Pour commencer, je me suis dit qu’il fallait apprendre à créer et manipuler des Objets 3D standard, comme des sphères, puis comprendre comment les altérer. J’ai donc suivi ce tuto :
C’est un jeune japonais qui nous explique, en anglais, le principe des coordonnées polaires, et comment cela peut nous permettre de créer et modifier des formes via des fonctions trigonométriques. Quand je l’écris, ça paraît plus complexe que quand on l’écoute, lui. Si vous avez suivi des études scientifiques, cela devrait vous rappeler des souvenirs.
L’auteur fait son tuto, tard dans la nuit, et chuchote ses explications. Sa voix est douce et reposante. Parfois même, il s’arrête pour contempler la beauté des formes mathématiques et nous offre quelques rappels de fonctions mythiques d’un domaine scientifique qu’on appelle « le traitement du signal ». C’est presque de l’ASMR.
Voyons donc les quelques techniques abordées dans ce tuto.
La sphère « normale »
La sphère dite « normale » est une sphère composée d’anneaux horizontaux, perpendiculaires à l’axe qui joint les deux pôles (voir sur la figure ci-après). Un peu comme les anneaux de latitude de la Terre.
Vous trouverez ici, une page contenant un objet 3D de type sphère « normale » avec lequel vous pouvez jouer. Vous pouvez modifier les paramètres de l’objet : le rayon, ainsi que les angles thêta et phi.

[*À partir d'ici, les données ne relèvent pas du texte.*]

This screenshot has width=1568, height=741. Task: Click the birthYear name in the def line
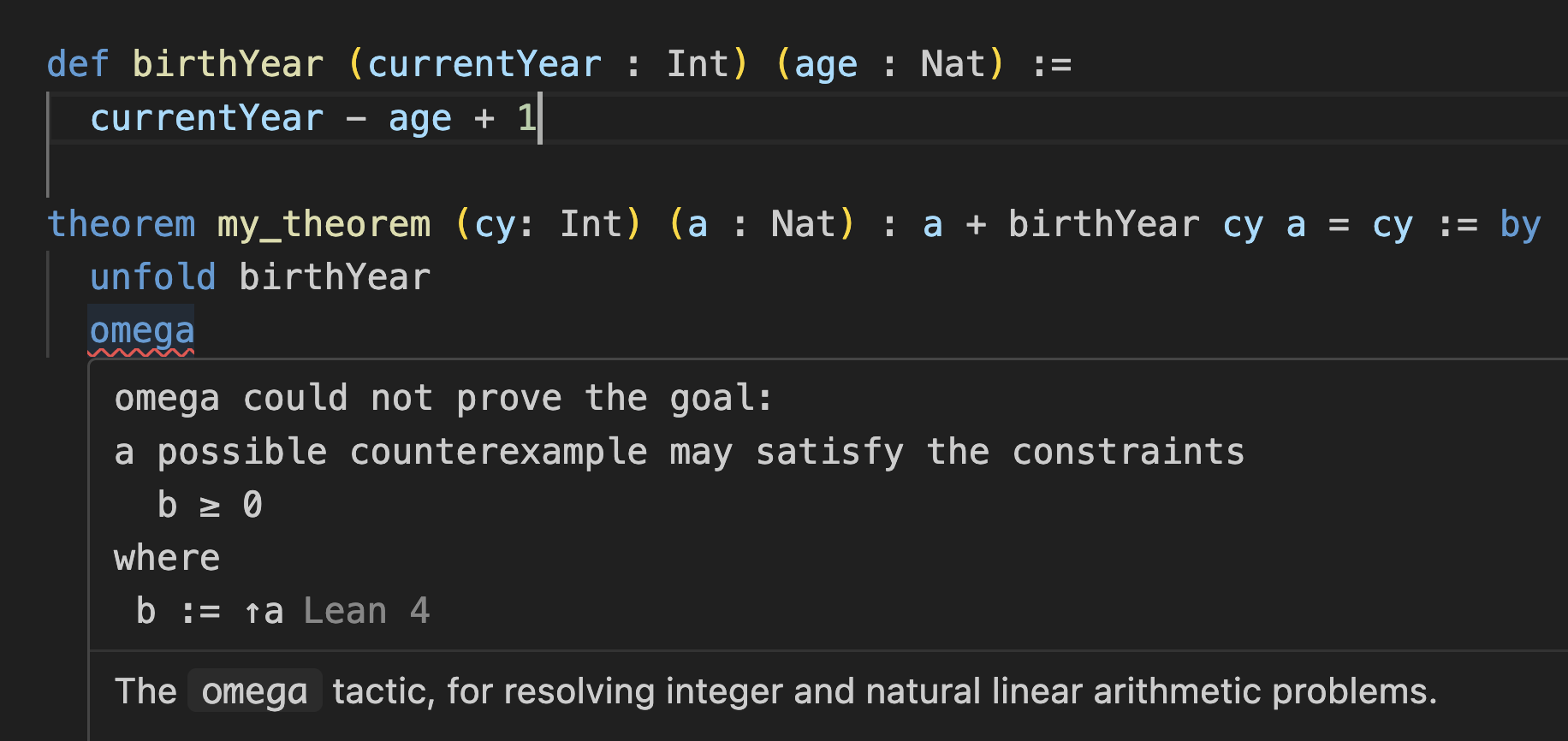(228, 64)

Pour rappel, ces angles sont ceux définis dans un repère polaire. Un repère polaire est un repère où les coordonnées x, y et z, s’expriment en fonction d’une distance et de deux angles.

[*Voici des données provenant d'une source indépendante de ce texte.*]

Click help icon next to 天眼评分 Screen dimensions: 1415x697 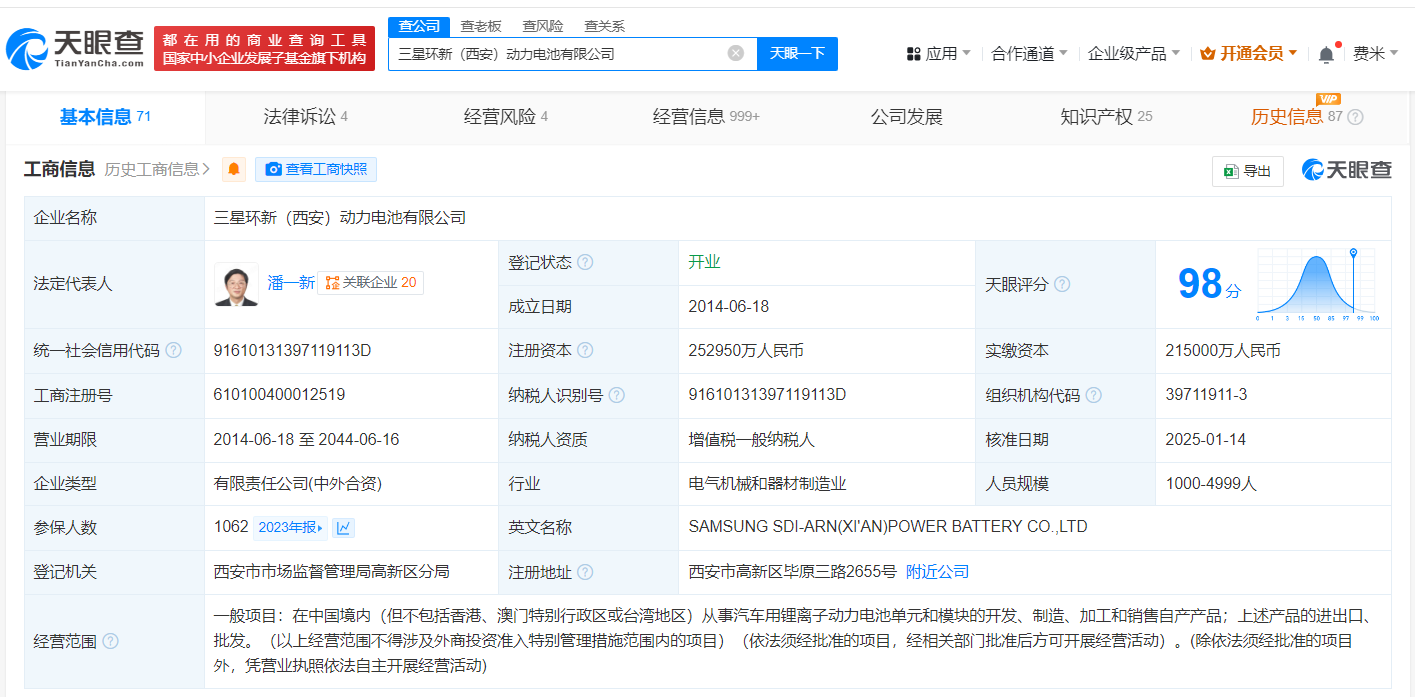point(1062,285)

Si l’image manque de clarté, mais que vous comprenez l’anglais, suivez le tuto proposé au début de cette page. C’est très bien expliqué.
Pour voir le code que j’ai utilisé et commenté, c’est ici.

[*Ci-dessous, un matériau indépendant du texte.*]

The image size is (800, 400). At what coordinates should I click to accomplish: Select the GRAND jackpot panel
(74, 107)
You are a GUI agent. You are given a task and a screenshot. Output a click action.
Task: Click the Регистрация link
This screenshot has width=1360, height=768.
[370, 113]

Par rapport au code original, j’ai enlevé la possibilité de contrôler notre vue de l’objet avec la souris. A la place, j’ai imposé une rotation de 0.025 degré sur les axes Y et Z, avec le temps. Cela crée une animation automatique que j’aime bien et qui permet d’admirer l’influence des contraintes qu’on impose sur la forme que prend l’objet.
La sphère « spiralée »
La sphère dite « spiralée » est une sphère dessinée d’un seul fil. Ce fil est comme cloué aux deux pôles, et on peut jouer sur sa longueur, donc sur son entortillement autour de la forme sphérique. Référez-vous à l’image ou au lien ci-après, pour une explication plus visuelle 🙂.
Vous trouverez ici, une page contenant un objet 3D de type sphère « spiralée » avec lequel vous pouvez jouer. Vous pouvez modifier les paramètres de l’objet, à savoir la longueur du fil qui s’enroule autour de la sphère et relie les deux pôles.
Pour voir le code associé à la sphère et aux variateurs, c’est ici. Appréciez comme l’augmentation de la densité donne l’impression d’un fil qu’on enroulerait autour d’une boule. Le tissu du monde.
Lissajous Sphérique
Étant dorénavant capable de représenter une sphère, et de l’animer, en faisant parcourir à des points une ou plusieurs courbes spécifiques à sa surface, on peut s’amuser à représenter des formes plus complexes. Là aussi, ce tuto est intéressant, car il proposera de travailler avec des courbes traditionnelles du traitement du signal, mais en 3D, comme par exemple la courbe de Lissajous.
Vous trouverez ici, une page contenant un objet 3D de type Lissajous pour lequel les fréquences varient automatiquement. Vous noterez que les figures produites varient grandement en fonction du rapport entre ces fréquences.
Pour accéder au code associée à la représentation sphérique de Lissajous, avec des contrôle sur les fréquences, c’est ici.
Remarquez comme, en fonction du rapport que les fréquences entretiennent, l’ensemble parait soit distendu, soit harmonieux.
Les sphères à bosses
Dans la suite du tuto, on apprend a utiliser des « sphères a bosses ». C’est-à-dire des sphères qui peuvent onduler sur leurs axes de latitude et de longitude. C’est comme si une force invisible pouvait faire sortir des montages du sol, en définissant des altitudes et des creux, jusqu’à déchirer la Terre.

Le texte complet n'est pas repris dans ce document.